ACTIVITY
Search the listing below for the word "Simple" and return each line that contains it.

▶

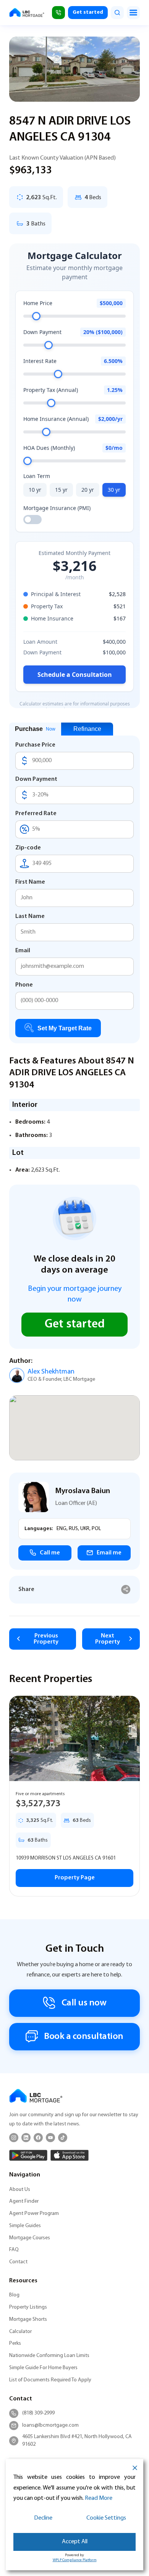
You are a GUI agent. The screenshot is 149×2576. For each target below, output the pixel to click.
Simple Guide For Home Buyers (43, 2368)
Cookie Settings (106, 2518)
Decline (43, 2518)
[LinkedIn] (26, 2137)
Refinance (87, 729)
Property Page (75, 1878)
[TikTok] (62, 2137)
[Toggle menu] (133, 12)
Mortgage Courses (29, 2238)
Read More (98, 2498)
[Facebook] (38, 2137)
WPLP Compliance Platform (75, 2560)
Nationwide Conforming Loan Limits (49, 2356)
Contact (18, 2262)
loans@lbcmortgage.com (50, 2425)
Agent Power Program (34, 2213)
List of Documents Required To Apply (50, 2380)
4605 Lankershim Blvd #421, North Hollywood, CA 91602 (77, 2440)
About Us (19, 2189)
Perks (15, 2343)
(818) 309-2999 (38, 2413)
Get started (88, 12)
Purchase (35, 729)
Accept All (74, 2542)
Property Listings (28, 2307)
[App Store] (69, 2155)
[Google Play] (28, 2155)
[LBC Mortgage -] (26, 12)
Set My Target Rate (64, 1028)
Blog (14, 2295)
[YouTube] (50, 2137)
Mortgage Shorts (28, 2319)
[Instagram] (13, 2137)
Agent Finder (24, 2201)
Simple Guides (25, 2226)
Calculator (20, 2332)
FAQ (14, 2250)
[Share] (126, 1589)
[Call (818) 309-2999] (58, 12)
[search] (117, 12)
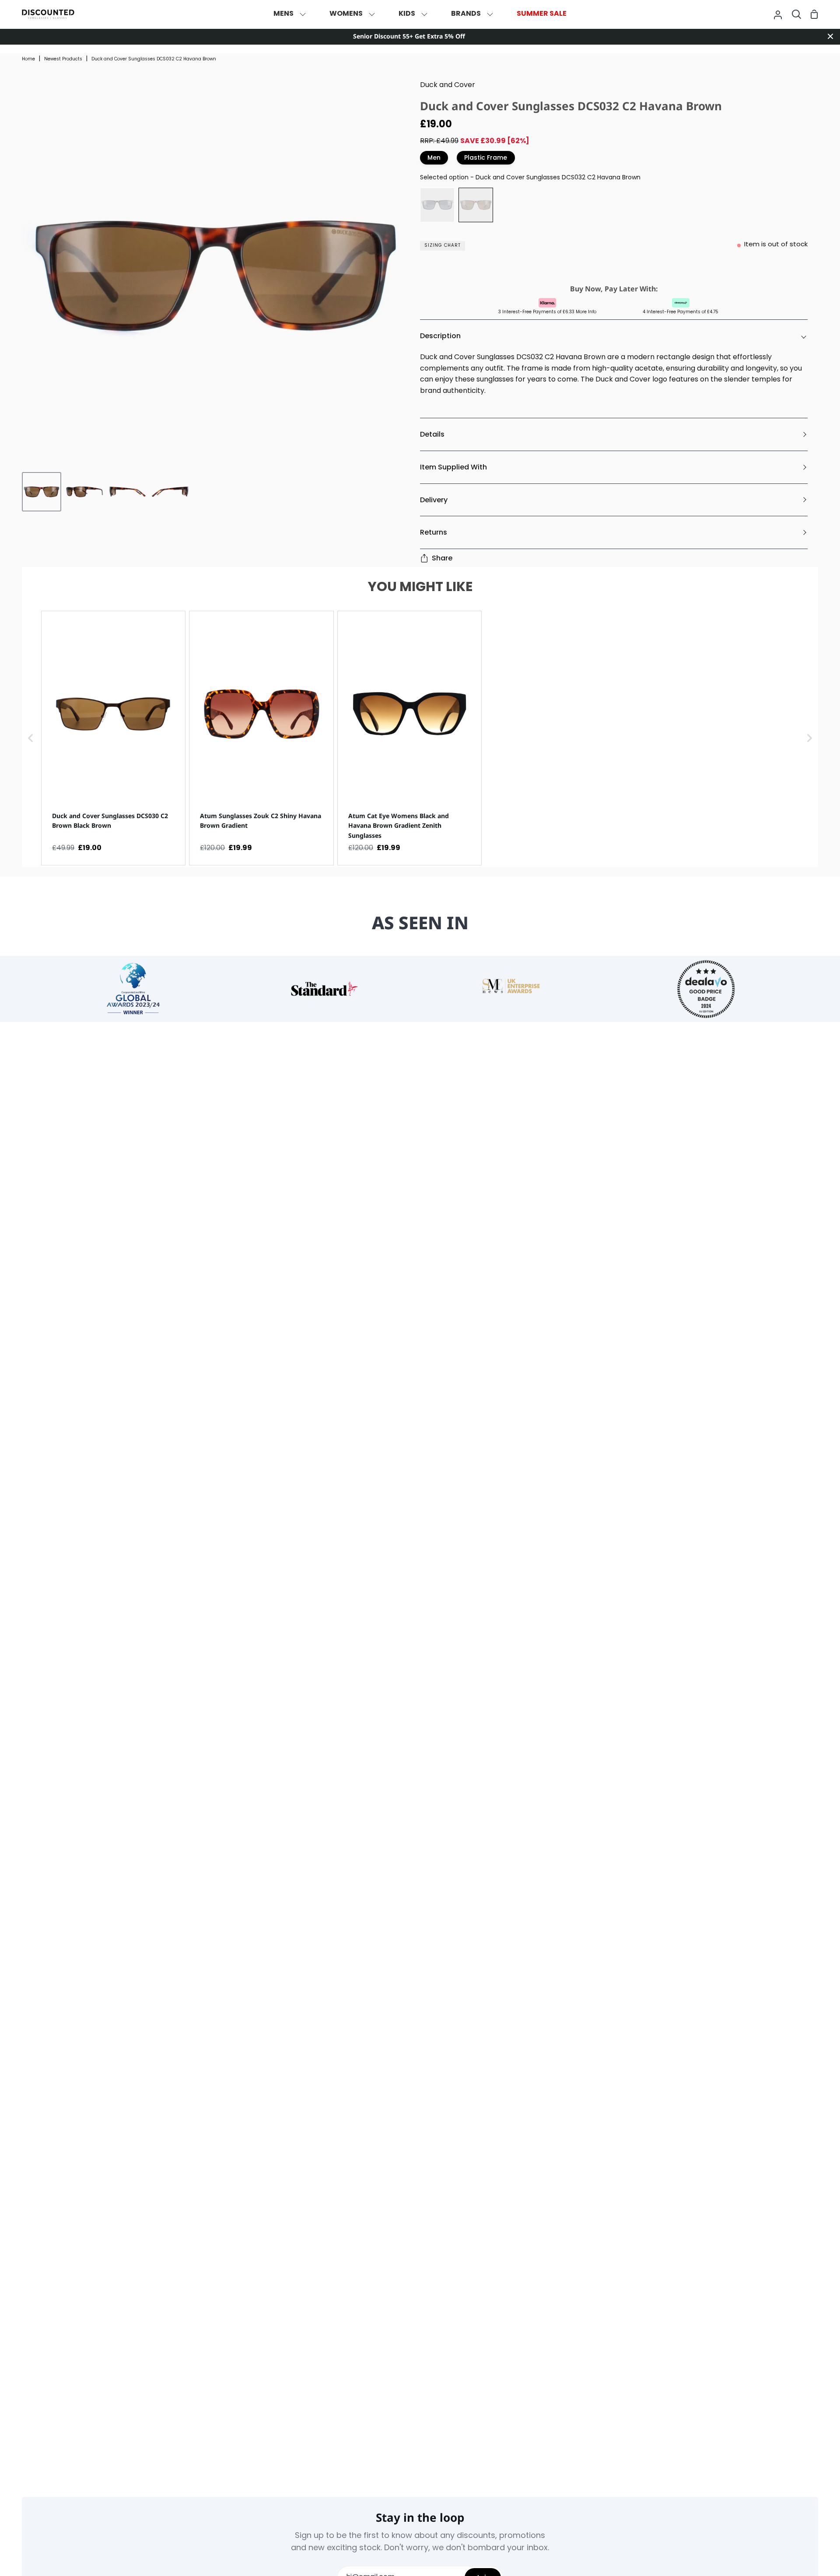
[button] (30, 738)
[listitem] (113, 738)
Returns (433, 532)
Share (442, 558)
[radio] (437, 205)
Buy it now (612, 267)
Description (440, 336)
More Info (586, 312)
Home (28, 59)
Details (432, 434)
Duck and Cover (447, 85)
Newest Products (63, 59)
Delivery (434, 500)
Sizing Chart (442, 245)
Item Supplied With (453, 467)
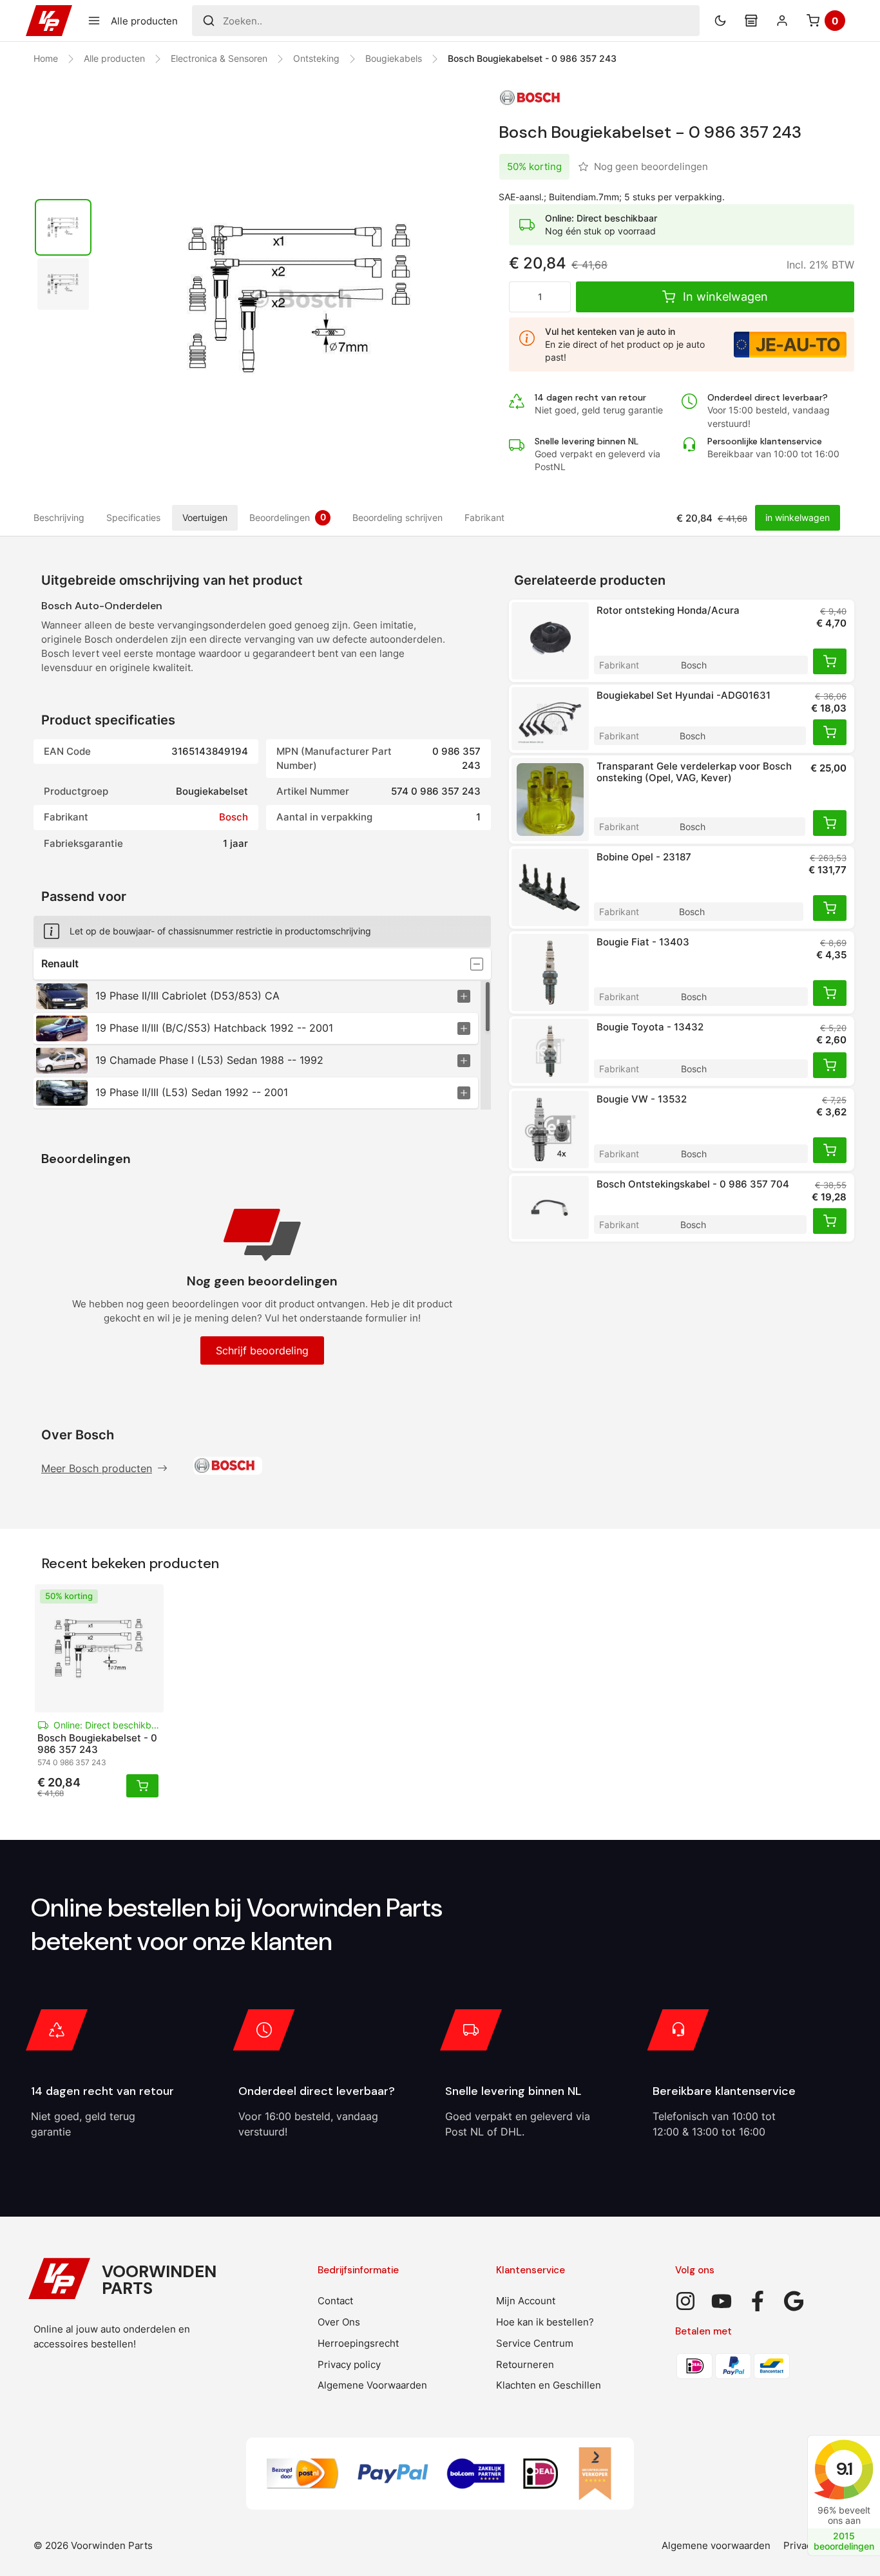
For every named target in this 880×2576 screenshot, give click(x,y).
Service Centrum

◀

FINAL ANSWER
Simple Guide For Home Buyers (43, 2368)
Simple Guides (25, 2226)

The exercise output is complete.